• [Provided passage]
-------

The most important configuration items are the paths to the Topaz product executables. topyaz attempts to find these automatically, but they can be explicitly set in the config.yaml under the paths key if needed:

# Example ~/.topyaz/config.yaml
defaults:
  output_dir: "~/topyaz_output"
  verbose: true

paths:
  gigapixel:
    macos: ["/Applications/Topaz Gigapixel AI.app/Contents/Resources/bin/gigapixel"]
    # windows: ["C:/Program Files/Topaz Labs LLC/Topaz Gigapixel AI/gigapixel.exe"]
  photo_ai:
    macos: ["/Applications/Topaz Photo AI.app/Contents/Resources/bin/tpai"]
  video_ai:
    macos: ["/Applications/Topaz Video AI.app/Contents/MacOS/ffmpeg"]

Execution Flow (Local Processing)

  1. User runs a topyaz command (e.g., topyaz giga input.jpg --scale 2).
  2. python-fire routes this to the appropriate method in TopyazCLI (e.g., TopyazCLI.giga()).
  3. TopyazCLI initializes common ProcessingOptions and the relevant product handler (e.g., GigapixelAI).
  4. The product handler (GigapixelAI):
    • Finds the Gigapixel AI executable using configured/default paths.
    • Validates the provided parameters (e.g., scale is within range).
    • Builds the command-line string specific to Gigapixel AI's CLI syntax (e.g., gigapixel --cli -i input.jpg -o output_temp.jpg --scale 2 ...).
    • For Gigapixel/Photo AI, output is typically directed to a temporary directory. Video AI often writes directly.
  5. The LocalExecutor runs this command using subprocess.run().
  6. After execution:
    • The product handler parses the stdout and stderr from the Topaz tool for information or errors.
    • If a temporary directory was used, the output file is moved to its final destination.
  7. A ProcessingResult object is returned, indicating success/failure and other details.
  8. TopyazCLI logs the result and exits.

Coding and Contributing

Contributions are welcome! Please adhere to the following guidelines.

Development Philosophy

(Summarized from CLAUDE.md)

  • Iterate Gradually: Make small, incremental changes.
  • Preserve Existing Code: Avoid unnecessary refactoring or removal of existing structure unless essential.

-------

• [To do]
a. According to the topyaz documentation, why is the output file moved after a Gigapixel AI command finishes? Answer in one to three sentences.
b. Reproduce the topyaz documentation word for word, starting at "3. TopyazCLI initializes" and ending at "information or errors.".

-------

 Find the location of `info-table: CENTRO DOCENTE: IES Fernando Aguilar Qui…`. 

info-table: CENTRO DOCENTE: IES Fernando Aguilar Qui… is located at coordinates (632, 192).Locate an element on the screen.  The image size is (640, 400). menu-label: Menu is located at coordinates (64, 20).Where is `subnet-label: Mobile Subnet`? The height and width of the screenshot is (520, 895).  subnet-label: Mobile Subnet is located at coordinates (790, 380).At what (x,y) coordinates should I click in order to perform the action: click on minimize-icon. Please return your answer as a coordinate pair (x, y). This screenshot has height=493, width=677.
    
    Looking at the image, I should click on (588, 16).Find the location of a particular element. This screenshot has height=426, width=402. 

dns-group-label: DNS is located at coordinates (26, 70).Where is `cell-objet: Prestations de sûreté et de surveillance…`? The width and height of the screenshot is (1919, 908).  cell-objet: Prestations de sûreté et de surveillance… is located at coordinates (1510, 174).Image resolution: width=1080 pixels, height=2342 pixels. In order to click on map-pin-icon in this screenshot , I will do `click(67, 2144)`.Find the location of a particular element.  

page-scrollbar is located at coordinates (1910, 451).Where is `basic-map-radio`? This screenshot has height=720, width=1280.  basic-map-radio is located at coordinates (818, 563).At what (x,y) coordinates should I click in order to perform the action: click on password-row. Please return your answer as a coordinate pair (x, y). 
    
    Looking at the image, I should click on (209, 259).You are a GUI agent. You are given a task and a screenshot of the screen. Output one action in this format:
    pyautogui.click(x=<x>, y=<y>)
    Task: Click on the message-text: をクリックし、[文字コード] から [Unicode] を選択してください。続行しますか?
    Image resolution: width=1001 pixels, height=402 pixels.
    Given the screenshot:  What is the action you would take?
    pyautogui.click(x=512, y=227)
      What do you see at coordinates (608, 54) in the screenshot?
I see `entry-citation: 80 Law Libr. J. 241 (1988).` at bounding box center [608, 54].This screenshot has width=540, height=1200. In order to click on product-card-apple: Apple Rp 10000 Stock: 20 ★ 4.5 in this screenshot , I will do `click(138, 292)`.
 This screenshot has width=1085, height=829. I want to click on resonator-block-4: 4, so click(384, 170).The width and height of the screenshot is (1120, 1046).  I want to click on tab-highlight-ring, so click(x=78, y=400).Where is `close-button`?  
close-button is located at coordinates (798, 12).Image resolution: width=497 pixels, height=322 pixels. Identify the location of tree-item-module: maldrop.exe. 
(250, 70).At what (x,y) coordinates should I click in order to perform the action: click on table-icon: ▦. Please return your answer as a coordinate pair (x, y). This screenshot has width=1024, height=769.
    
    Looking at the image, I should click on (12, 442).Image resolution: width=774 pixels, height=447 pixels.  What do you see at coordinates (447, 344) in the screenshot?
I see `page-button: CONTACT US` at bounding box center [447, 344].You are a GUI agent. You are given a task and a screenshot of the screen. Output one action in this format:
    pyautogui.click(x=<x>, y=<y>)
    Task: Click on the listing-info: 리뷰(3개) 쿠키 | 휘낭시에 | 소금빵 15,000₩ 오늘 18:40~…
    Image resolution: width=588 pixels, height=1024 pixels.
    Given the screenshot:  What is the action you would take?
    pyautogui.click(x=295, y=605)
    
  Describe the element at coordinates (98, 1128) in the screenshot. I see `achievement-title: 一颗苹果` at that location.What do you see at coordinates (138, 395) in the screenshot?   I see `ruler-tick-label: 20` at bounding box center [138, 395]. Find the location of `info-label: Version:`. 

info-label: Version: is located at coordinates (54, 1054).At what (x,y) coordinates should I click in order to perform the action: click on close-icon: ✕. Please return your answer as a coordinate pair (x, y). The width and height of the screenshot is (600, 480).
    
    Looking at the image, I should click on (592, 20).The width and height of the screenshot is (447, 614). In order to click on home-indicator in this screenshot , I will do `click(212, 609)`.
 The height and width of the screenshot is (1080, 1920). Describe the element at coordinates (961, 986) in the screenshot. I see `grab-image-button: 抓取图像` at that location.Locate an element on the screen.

-------

• [Solutions to the tasks]
a. For Gigapixel AI, the output is typically directed to a temporary directory. After execution, the file is moved from that temporary directory to its final destination.

b.
3. TopyazCLI initializes common ProcessingOptions and the relevant product handler (e.g., GigapixelAI).
  4. The product handler (GigapixelAI):
    • Finds the Gigapixel AI executable using configured/default paths.
    • Validates the provided parameters (e.g., scale is within range).
    • Builds the command-line string specific to Gigapixel AI's CLI syntax (e.g., gigapixel --cli -i input.jpg -o output_temp.jpg --scale 2 ...).
    • For Gigapixel/Photo AI, output is typically directed to a temporary directory. Video AI often writes directly.
  5. The LocalExecutor runs this command using subprocess.run().
  6. After execution:
    • The product handler parses the stdout and stderr from the Topaz tool for information or errors.